• Problem set:
1 > Answer these questions about the Daraya literacy text:
(a) How old is the fighter Abo Basel?
(b) Apart from reading and writing, what did the programs for women include?
(c) At which school are the women's programs held?
2 > Write the next part of the Daraya literacy text, starting after its final sentence.

• Page excerpt:
***

Abo Qasem noted that these fighters –in general- have graduated secondary school; however, educational institutions under Assad regime were corrupt, according to Qasem, and thus most of them find it difficult to read and write.
The 30-year old FSA fighter, Abo Basel, graduated the literacy program, and said that now he can surf the internet and read news and articles, “I no longer suffer from the inferiority complex I had”.
“Read” Reaches All
Literacy courses are not limited to men in the city; an initiative to educate women was implemented as well. The programs targeting women included reading, writing, knitting, and home economics, and are held at Iqra w Irqa School in Daraya.
The school initiative was well-received and welcomed. Om Alkhier, one of the initiative founders, said “despite the adverse circumstances in the city, women are eager to learn and to improve their education”.

***

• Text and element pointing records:
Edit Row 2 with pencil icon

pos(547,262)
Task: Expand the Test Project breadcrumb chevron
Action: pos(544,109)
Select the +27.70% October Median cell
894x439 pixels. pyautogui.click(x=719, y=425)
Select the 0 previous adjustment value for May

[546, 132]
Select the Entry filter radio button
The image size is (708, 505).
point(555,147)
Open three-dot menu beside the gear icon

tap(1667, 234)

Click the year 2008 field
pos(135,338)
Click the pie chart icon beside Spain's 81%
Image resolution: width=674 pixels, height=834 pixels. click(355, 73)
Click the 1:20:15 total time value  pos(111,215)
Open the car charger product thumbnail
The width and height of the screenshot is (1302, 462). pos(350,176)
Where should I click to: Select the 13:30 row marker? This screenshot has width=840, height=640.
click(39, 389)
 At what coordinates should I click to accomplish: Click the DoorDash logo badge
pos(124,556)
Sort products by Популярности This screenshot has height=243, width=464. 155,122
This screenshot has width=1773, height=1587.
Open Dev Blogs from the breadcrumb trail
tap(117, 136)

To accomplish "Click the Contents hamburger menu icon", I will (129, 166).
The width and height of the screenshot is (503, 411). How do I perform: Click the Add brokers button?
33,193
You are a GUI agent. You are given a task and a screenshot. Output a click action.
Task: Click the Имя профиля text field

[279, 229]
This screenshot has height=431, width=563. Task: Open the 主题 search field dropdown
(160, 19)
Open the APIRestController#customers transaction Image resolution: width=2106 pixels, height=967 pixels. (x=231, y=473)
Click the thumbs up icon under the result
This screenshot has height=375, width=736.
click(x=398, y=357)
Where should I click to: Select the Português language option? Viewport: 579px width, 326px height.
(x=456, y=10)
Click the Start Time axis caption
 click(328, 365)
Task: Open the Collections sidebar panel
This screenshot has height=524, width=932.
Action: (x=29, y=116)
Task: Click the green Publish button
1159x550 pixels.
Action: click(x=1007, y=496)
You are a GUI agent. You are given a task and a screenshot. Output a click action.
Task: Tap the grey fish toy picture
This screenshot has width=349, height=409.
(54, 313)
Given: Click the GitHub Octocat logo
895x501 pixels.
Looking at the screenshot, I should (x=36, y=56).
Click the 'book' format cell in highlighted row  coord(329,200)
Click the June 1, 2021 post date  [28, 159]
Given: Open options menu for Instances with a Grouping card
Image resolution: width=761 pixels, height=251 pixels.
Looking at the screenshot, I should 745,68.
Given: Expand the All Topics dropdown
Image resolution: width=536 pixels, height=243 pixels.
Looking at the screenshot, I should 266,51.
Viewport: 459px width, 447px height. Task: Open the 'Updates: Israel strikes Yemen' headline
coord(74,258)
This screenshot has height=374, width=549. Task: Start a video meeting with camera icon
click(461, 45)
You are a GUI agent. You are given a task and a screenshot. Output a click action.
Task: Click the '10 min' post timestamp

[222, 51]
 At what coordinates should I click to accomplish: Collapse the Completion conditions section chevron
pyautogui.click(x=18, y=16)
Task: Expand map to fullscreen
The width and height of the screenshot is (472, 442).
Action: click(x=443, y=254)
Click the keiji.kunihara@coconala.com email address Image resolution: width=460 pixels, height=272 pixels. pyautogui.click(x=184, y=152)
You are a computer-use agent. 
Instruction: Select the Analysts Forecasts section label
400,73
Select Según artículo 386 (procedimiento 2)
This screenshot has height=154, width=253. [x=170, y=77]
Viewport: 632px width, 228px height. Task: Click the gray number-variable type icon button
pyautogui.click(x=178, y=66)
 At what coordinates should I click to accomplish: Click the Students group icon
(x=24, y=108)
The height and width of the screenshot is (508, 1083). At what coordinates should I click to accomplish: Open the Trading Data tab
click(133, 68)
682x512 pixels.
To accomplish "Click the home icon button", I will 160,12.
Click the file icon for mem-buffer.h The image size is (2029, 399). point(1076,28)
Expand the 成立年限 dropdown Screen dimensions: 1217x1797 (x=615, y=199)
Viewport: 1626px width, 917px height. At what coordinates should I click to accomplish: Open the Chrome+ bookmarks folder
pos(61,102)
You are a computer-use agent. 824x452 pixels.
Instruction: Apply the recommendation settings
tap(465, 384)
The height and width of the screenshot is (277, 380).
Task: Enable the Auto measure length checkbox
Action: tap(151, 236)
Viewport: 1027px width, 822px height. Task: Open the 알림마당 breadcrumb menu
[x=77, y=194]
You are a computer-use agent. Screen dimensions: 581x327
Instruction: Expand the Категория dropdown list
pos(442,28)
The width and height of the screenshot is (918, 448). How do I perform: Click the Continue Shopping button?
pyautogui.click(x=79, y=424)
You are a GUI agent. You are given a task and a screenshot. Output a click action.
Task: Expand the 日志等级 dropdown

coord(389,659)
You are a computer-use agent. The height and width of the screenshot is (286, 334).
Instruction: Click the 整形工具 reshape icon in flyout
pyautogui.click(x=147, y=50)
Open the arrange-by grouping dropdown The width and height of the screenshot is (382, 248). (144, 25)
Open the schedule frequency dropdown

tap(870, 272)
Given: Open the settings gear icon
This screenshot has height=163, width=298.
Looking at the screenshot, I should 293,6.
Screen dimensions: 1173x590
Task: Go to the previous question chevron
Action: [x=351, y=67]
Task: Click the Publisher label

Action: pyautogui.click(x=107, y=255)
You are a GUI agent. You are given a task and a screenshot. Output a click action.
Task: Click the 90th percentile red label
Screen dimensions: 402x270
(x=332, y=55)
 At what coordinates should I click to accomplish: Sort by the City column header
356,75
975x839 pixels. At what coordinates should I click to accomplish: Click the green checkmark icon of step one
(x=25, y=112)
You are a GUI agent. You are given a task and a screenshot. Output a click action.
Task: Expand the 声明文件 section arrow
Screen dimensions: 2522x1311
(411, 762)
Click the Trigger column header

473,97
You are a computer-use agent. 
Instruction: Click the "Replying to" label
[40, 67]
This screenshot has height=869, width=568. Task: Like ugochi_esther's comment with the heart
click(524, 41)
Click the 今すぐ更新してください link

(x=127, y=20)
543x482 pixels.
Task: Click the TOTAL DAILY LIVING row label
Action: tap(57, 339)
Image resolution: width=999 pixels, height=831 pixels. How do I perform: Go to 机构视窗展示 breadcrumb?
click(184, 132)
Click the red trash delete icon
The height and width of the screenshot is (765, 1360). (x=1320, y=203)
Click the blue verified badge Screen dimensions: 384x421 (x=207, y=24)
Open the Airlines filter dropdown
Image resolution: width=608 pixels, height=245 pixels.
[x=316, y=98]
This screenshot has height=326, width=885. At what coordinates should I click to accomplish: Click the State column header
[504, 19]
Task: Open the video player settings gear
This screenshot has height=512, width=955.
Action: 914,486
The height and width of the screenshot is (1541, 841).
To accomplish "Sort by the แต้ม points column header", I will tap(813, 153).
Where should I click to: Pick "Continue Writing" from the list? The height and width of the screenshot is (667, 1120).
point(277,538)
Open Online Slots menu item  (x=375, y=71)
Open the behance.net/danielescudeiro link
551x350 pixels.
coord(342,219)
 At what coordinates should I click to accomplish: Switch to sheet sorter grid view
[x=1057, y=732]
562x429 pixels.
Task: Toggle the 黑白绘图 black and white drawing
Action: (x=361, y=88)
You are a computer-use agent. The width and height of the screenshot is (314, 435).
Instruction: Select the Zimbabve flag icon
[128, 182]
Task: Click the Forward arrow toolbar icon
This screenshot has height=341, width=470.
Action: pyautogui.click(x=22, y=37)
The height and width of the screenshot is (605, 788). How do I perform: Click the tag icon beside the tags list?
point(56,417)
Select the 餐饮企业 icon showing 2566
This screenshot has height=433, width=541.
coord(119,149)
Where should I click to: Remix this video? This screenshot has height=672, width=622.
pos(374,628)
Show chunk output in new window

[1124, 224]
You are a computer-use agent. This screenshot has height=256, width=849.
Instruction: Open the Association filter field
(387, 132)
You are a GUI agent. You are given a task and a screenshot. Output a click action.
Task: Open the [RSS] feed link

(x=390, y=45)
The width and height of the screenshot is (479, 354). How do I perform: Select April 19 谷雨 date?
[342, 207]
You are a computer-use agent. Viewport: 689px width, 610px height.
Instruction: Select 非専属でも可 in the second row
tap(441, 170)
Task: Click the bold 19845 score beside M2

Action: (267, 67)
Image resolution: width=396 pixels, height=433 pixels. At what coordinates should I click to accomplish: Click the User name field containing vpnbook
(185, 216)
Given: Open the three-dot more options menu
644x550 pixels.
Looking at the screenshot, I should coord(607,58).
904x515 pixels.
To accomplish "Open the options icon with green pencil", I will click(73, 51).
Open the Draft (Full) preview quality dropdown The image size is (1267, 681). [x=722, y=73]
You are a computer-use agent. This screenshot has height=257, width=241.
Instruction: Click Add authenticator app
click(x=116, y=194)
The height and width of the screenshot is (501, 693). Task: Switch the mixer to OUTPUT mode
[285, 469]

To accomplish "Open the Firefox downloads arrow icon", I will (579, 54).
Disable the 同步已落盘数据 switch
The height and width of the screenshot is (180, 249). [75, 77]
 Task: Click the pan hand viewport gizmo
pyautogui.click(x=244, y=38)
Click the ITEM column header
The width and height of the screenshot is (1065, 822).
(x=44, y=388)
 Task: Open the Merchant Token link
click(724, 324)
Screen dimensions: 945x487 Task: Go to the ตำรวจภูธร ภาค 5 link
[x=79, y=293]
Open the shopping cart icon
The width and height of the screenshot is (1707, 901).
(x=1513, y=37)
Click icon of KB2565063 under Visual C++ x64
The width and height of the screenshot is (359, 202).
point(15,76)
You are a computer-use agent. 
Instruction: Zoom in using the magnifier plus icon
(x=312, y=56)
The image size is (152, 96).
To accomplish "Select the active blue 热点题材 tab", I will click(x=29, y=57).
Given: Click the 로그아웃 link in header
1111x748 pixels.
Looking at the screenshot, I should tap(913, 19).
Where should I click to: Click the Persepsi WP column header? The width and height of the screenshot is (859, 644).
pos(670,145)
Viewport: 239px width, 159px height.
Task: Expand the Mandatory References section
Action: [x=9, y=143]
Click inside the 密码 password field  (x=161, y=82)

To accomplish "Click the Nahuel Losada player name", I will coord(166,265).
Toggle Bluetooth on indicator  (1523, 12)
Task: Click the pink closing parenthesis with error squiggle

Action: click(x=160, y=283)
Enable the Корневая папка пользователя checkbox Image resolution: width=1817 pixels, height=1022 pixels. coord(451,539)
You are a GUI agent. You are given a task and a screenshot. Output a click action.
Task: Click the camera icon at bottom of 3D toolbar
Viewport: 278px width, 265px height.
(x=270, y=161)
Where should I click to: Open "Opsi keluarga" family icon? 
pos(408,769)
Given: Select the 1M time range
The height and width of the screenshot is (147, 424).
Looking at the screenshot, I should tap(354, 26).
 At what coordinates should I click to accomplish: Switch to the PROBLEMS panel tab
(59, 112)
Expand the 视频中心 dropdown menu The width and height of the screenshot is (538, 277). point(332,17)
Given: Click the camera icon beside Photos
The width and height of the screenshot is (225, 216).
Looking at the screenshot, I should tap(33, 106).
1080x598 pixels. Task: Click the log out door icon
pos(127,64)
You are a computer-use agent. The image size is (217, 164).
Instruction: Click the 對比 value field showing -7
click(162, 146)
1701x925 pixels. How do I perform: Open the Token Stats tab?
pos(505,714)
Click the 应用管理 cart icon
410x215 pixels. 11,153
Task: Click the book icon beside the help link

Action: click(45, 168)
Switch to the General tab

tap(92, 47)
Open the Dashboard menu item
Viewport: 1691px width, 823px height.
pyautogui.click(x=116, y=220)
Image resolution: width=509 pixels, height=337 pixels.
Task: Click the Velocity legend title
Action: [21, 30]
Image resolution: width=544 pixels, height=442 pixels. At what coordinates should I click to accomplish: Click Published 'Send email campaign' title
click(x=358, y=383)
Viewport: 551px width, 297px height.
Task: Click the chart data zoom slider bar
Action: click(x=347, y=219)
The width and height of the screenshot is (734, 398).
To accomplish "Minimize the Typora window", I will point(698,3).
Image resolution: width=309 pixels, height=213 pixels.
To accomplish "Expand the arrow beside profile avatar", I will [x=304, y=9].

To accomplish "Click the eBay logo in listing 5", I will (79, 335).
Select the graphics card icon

***

• Replies:
1 >
(a) 30 years old.
(b) Knitting and home economics.
(c) Iqra w Irqa School in Daraya.

2 >
“However, some of them withdraw later as the surrounding circumstances worsen as the regime intensifies its pressure on the city… psychological and social pressures, hunger, poverty and deprivation” says Om Alkhier.
Prominent schools in opposition-controlled parts of the city have been either destroyed or damaged by Assad continued shelling; whereas in regime-controlled areas, the schools have been turned into military barracks as a part of Assad policy of suppressing educational and cultural initiatives. A policy Assad started to enforce in the city of Daraya long before the outbreak of the Revolution.